1. Who are CPNI?
CPNI is the UK’s national technical authority (NTA) for physical and personnel security, countering terrorism and hostile state activity to keep our country safe. Our core customers are the UK’s critical national infrastructure (CNI), government, and other high risk, sensitive sectors. Our advice delivery extends to other nationally important assets or events, including high-profile iconic targets, where impact of damage would be equally serious.
CPNI is one of the UK’s three NTAs that work closely together to provide holistic protective security advice. The others are:
- The National Cyber Security Centre (NCSC). The NCSC is the UK’s NTA for cyber security.
- The UK National Authority for Counter Eavesdropping (UKNACE). UKNACE is the UK’s NTA for technical security.
2. What is the CNI?
National Infrastructure is made up of the systems (people; processes; information; technology; facilities) necessary for a country to function and upon which daily life depends. Critical National infrastructure (CNI) is a sub-set of these systems that provides vital services to the UK, that if their operation were disrupted or compromised would have a significant impact on the country. CNI also includes some functions, sites and organisations which are not critical to the maintenance of essential services, but which need protection due to the potential danger to the public (civil nuclear and chemical sites for example).
There are 13 national infrastructure sectors: Chemicals, Civil Nuclear, Communications, Defence, Emergency Services, Energy, Finance, Food, Government, Health, Space, Transport and Water. Several sectors have defined ‘sub-sectors’; Emergency Services for example can be split into Police, Ambulance, Fire Services and Coast Guard.
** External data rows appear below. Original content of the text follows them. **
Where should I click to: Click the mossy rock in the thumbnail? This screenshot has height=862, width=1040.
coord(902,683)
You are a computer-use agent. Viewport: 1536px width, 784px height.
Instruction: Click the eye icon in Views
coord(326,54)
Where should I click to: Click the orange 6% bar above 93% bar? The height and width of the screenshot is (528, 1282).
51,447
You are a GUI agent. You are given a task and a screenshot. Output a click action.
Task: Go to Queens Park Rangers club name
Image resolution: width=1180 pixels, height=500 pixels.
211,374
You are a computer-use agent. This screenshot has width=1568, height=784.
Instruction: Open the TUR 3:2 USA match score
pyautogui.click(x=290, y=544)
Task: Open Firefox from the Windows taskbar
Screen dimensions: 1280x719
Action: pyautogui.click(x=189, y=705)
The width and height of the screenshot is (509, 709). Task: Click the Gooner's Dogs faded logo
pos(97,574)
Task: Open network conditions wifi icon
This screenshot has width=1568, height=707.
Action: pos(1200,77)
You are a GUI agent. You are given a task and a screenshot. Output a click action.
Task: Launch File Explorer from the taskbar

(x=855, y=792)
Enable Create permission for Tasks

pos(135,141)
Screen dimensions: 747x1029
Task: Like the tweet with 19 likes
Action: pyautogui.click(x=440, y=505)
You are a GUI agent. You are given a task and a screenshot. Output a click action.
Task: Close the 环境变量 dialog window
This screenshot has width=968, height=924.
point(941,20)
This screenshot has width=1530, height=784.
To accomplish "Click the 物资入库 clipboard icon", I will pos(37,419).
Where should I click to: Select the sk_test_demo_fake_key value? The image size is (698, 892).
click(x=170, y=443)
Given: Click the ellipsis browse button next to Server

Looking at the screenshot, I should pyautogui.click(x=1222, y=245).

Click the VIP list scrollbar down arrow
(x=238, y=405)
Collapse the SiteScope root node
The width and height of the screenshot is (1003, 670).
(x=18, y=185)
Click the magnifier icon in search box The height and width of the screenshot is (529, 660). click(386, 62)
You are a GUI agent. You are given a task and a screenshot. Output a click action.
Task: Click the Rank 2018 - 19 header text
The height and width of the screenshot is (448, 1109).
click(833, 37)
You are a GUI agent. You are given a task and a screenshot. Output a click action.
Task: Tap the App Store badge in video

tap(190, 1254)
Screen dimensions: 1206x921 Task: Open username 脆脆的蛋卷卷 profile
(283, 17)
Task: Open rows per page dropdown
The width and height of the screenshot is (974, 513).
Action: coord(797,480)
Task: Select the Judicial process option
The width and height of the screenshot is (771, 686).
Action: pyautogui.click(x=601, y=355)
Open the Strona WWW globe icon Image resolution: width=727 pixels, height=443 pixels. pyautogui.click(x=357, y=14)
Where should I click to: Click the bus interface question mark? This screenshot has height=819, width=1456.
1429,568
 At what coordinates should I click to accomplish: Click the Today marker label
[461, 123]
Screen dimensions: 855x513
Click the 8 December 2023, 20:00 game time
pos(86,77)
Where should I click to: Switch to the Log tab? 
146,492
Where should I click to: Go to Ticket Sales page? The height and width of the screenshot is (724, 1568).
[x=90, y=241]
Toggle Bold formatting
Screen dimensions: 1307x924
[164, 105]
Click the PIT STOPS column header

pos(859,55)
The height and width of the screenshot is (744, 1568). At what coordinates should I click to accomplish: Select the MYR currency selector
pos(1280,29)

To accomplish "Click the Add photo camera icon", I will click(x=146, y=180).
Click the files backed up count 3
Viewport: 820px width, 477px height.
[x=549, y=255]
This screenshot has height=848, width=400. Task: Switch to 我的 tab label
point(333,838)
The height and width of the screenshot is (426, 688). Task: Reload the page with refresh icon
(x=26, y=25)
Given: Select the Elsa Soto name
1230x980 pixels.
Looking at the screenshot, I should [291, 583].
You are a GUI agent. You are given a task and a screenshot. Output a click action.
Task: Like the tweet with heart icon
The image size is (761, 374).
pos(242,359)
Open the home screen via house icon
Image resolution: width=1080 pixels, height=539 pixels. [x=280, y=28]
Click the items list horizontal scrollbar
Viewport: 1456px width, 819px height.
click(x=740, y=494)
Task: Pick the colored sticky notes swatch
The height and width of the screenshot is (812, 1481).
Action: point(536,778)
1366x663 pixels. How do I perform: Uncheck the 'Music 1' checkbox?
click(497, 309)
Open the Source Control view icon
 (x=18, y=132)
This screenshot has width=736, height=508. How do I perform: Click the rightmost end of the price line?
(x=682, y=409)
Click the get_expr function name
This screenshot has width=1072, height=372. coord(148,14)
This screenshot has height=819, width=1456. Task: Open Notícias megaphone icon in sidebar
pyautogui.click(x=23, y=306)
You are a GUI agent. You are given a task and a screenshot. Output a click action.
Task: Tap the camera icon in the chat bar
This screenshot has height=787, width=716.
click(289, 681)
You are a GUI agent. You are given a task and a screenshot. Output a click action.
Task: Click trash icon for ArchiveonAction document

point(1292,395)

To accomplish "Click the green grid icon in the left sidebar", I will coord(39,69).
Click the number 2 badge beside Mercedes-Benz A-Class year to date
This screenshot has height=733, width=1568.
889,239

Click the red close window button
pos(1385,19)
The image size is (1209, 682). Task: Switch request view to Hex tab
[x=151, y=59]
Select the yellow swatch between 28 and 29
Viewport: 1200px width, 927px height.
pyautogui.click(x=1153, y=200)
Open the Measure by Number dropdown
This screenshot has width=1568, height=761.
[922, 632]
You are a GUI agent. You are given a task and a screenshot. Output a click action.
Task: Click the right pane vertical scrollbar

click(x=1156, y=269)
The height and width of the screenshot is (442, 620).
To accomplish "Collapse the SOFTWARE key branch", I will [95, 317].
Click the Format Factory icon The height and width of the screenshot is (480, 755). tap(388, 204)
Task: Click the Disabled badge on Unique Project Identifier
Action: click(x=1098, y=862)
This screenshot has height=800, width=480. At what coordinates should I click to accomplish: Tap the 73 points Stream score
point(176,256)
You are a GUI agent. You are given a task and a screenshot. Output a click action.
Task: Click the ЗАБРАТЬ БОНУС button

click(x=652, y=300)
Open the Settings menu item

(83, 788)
Each sector has one or more Lead Government Department(s) (LGD) responsible for the sector, and ensuring protective security is in place for critical assets. The responsible LGD for some sectors may come from within one the Devolved Administrations.
3. I want to make a Freedom Of Information Act (FOIA) request.
CPNI is not a public body for the purposes of the Freedom of Information Act, so unfortunately we are unable to process these requests.
4. How is CNI designated?
The relevant Lead Government Department (LGD) for a sector is responsible for identifying and classifying CNI. However, for a System to be classified as CNI, it must meet the UK government’s official definition:
‘Those critical elements of infrastructure (namely assets, facilities, systems, networks or processes and the essential workers that operate and facilitate them), the loss or compromise of which could result in:
a) Major detrimental impact on the availability, integrity or delivery of essential services – including those services whose integrity, if compromised, could result in significant loss of life or casualties – taking into account significant economic or social impacts; and/or
b) Significant impact on national security, national defence, or the functioning of the state.’
If you think your organisation is responsible for CNI assets or capabilities you should approach your Lead Government department.
5. How do I get my product included in the Catalogue of Security Equipment?
Please supply a technical summary of your product to [email protected] and one of the team will make an initial assessment and contact you with further details.
6. How can I request editable versions of the security campaigns materials?
Please email your request to [email protected].
7. I am recieving a 403/404 error message on the CPNI website
Please clear your browsing history and close all browsers before trying again. If the problem persists, please email Enquiries SMB with a description of the problem.
8. How can I provide feedback on the CPNI website?
Scroll down to the bottom of the webpage to the blue banner 'Did you find this page useful?', once you have selected 'Yes' or 'No' a text box will appear for you to enter further comments. If a page does not have this banner please email Enquiries SMB with your feedback.